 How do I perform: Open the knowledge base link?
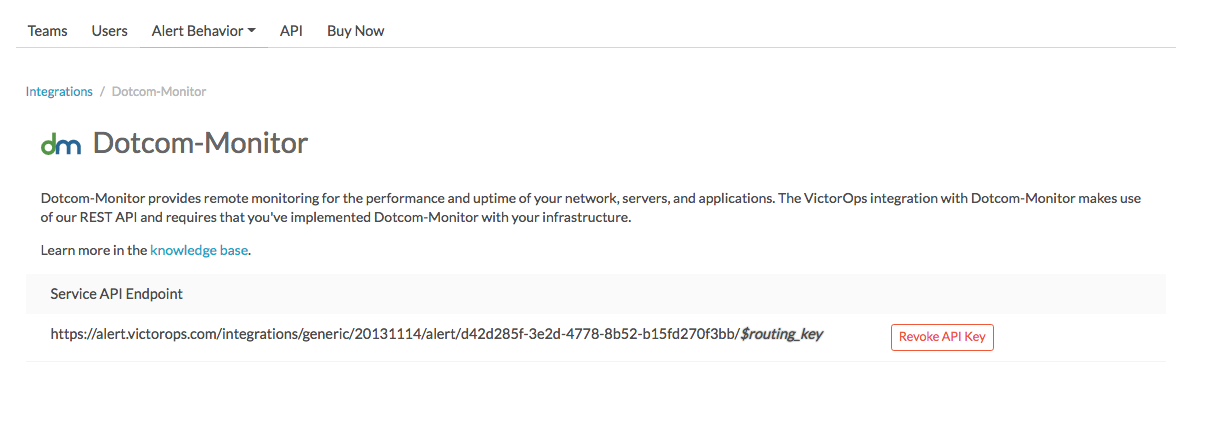199,250
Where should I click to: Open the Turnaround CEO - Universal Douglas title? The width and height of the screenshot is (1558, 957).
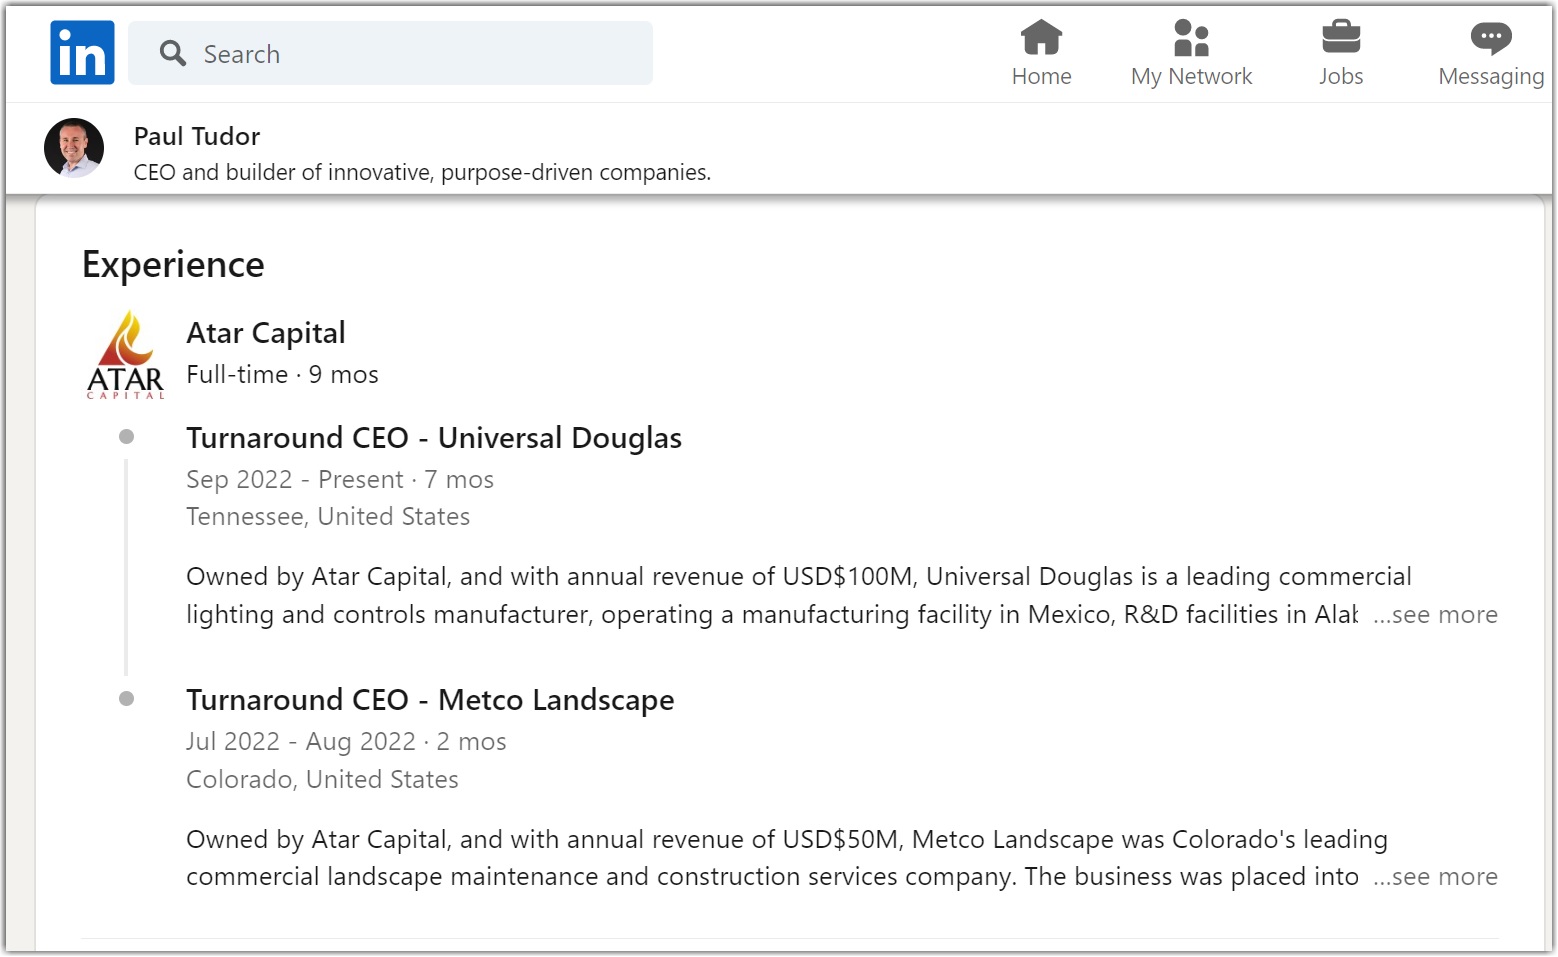tap(434, 438)
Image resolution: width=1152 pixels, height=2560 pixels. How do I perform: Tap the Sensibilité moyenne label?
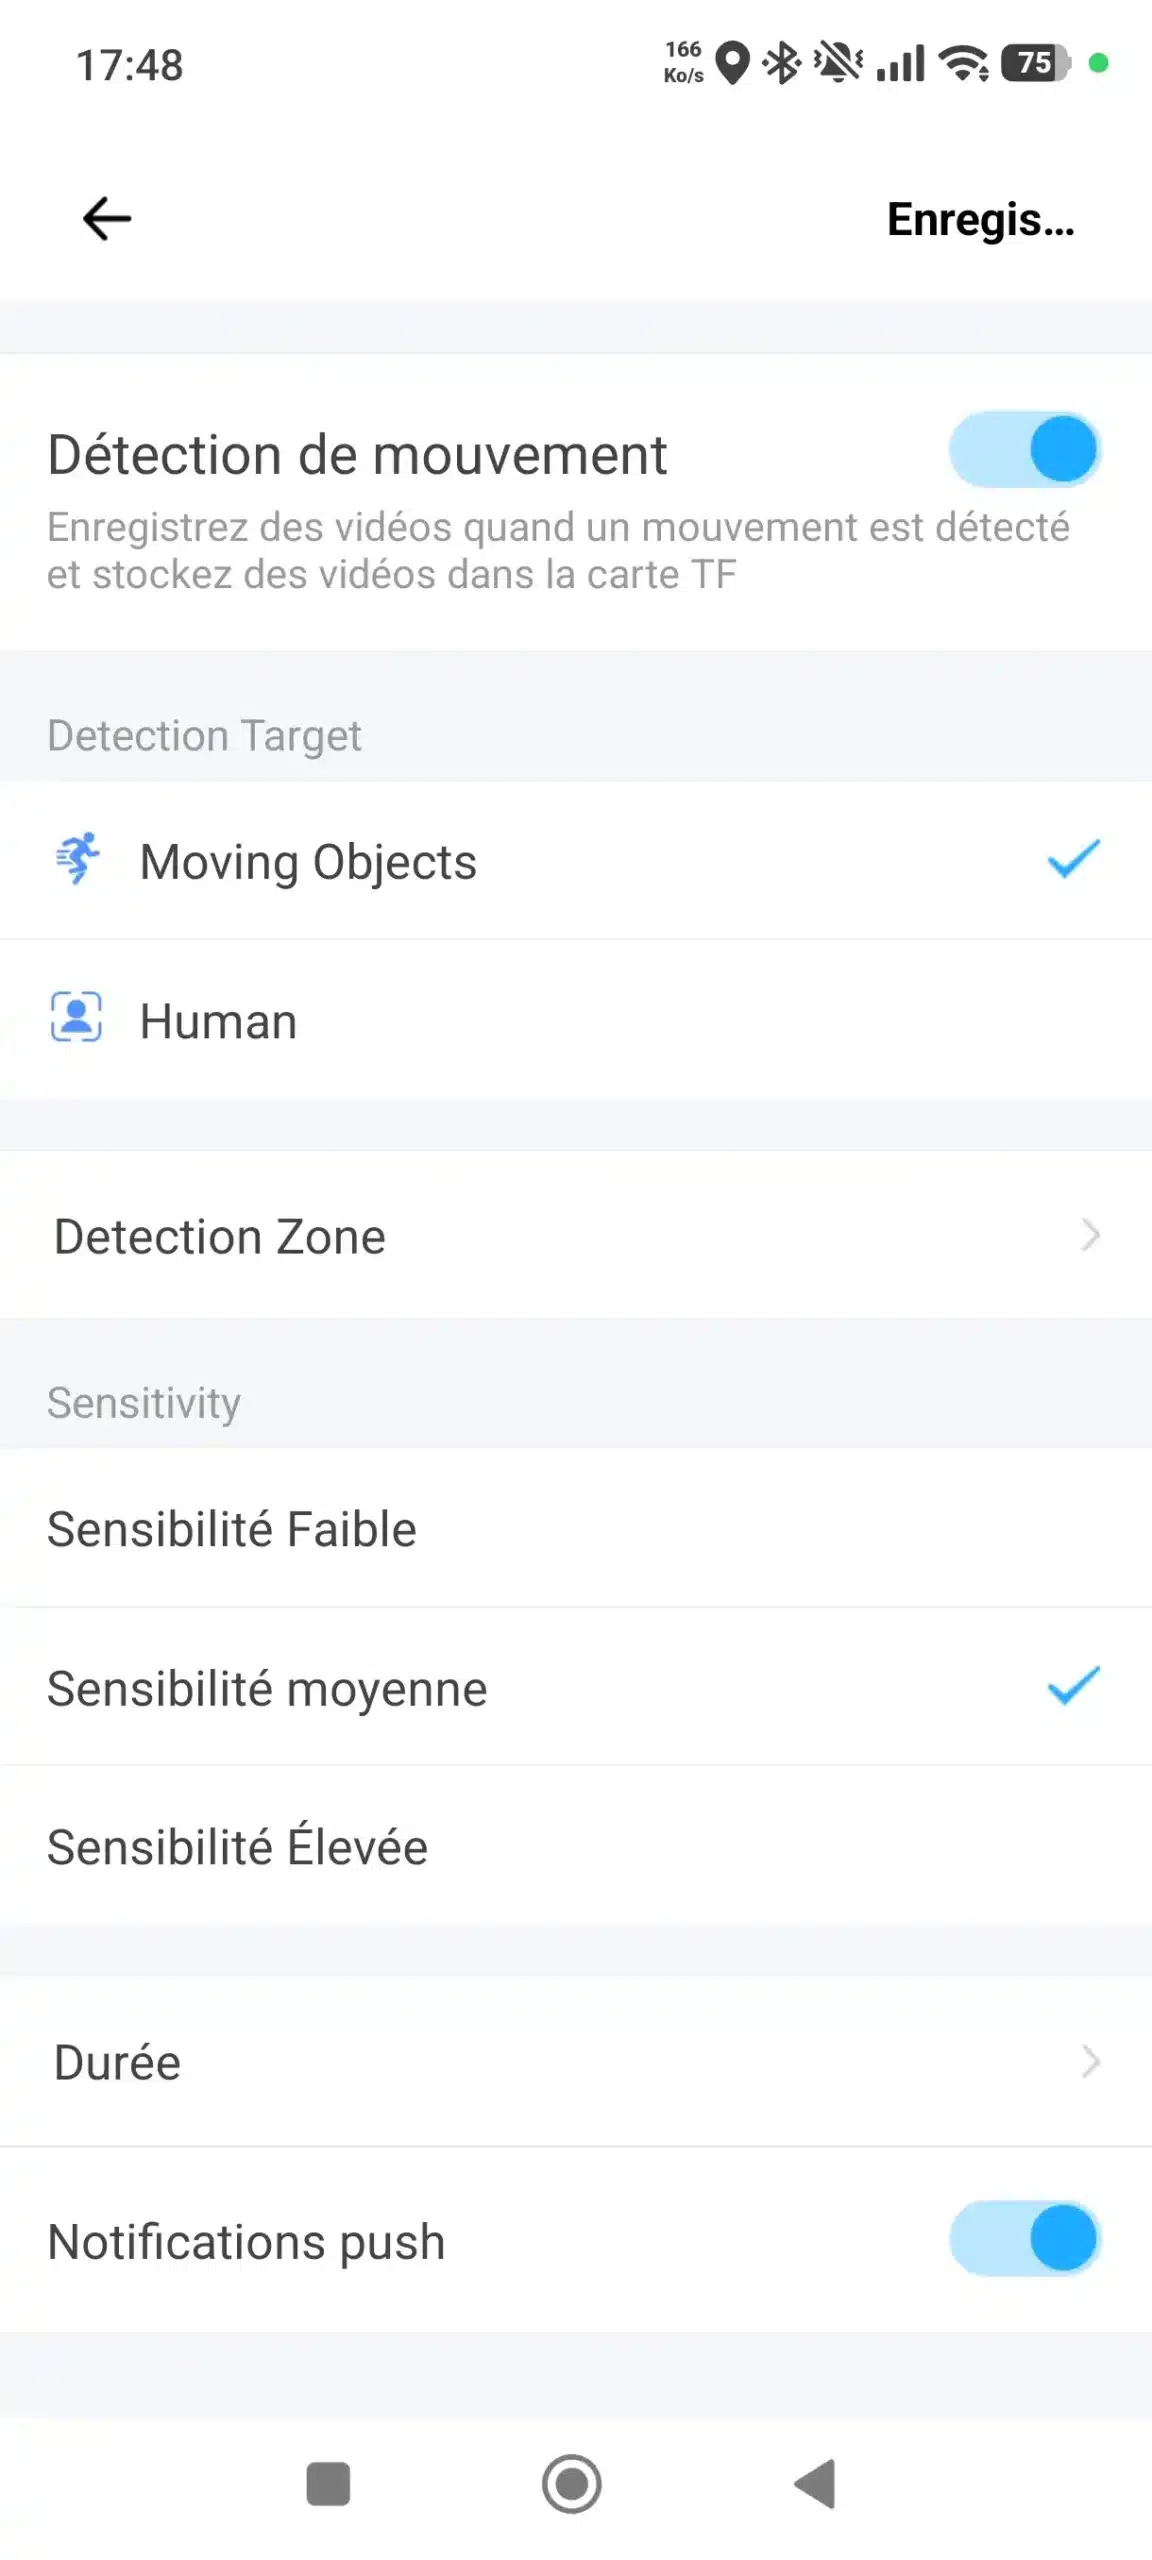[268, 1689]
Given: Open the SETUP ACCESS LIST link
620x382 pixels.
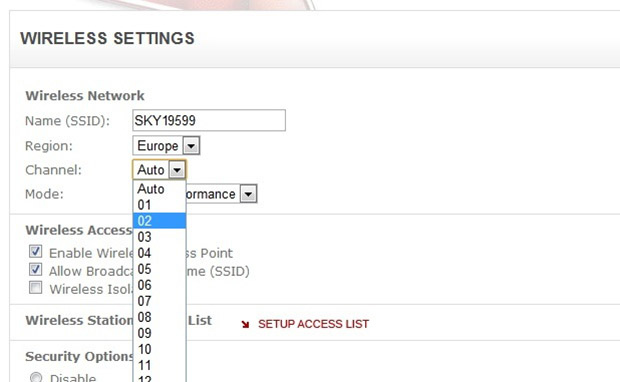Looking at the screenshot, I should pos(313,324).
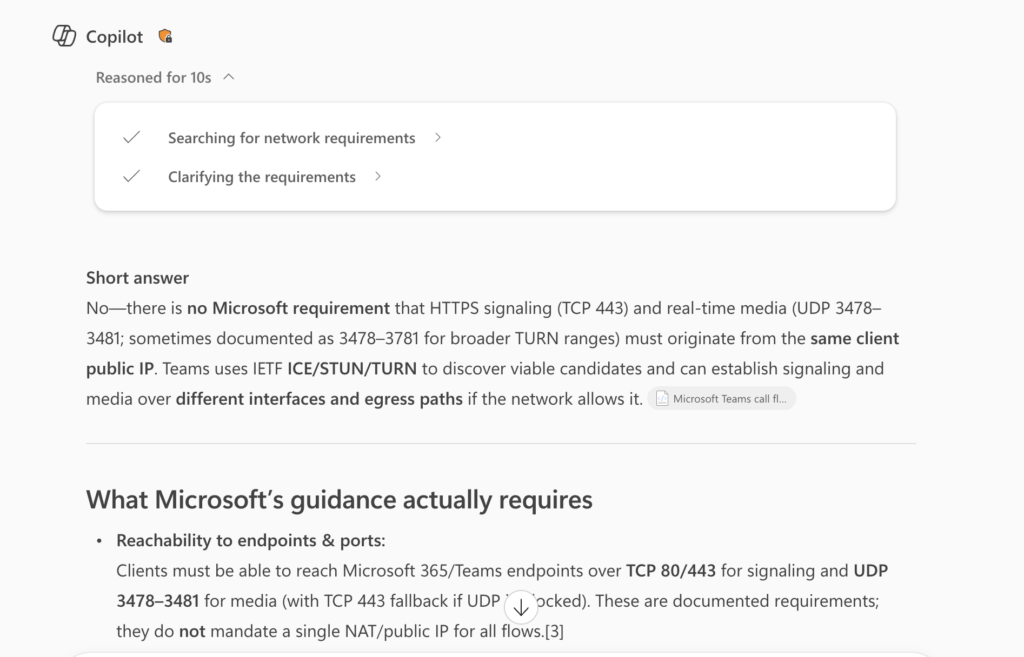
Task: Click "Reachability to endpoints & ports:" bullet title
Action: [250, 541]
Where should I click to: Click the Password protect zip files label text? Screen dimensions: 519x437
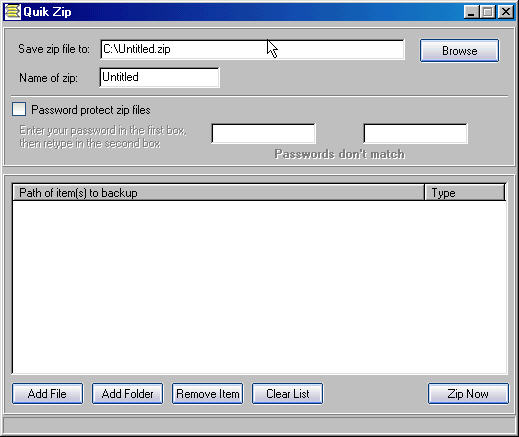tap(91, 110)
=======
*Exercise details*.
Make an exact copy of the listing above. Do not include the pictures.

*Exercise result*.
 How do I perform: Open the knowledge base link?
199,250
Where should I click to: Open the Turnaround CEO - Universal Douglas title? The width and height of the screenshot is (1558, 957).
tap(434, 438)
Image resolution: width=1152 pixels, height=2560 pixels. How do I perform: Tap the Sensibilité moyenne label?
[268, 1689]
Given: Open the SETUP ACCESS LIST link
620x382 pixels.
Looking at the screenshot, I should pos(313,324).
Task: Click "Reachability to endpoints & ports:" bullet title
Action: [250, 541]
Where should I click to: Click the Password protect zip files label text? Screen dimensions: 519x437
tap(91, 110)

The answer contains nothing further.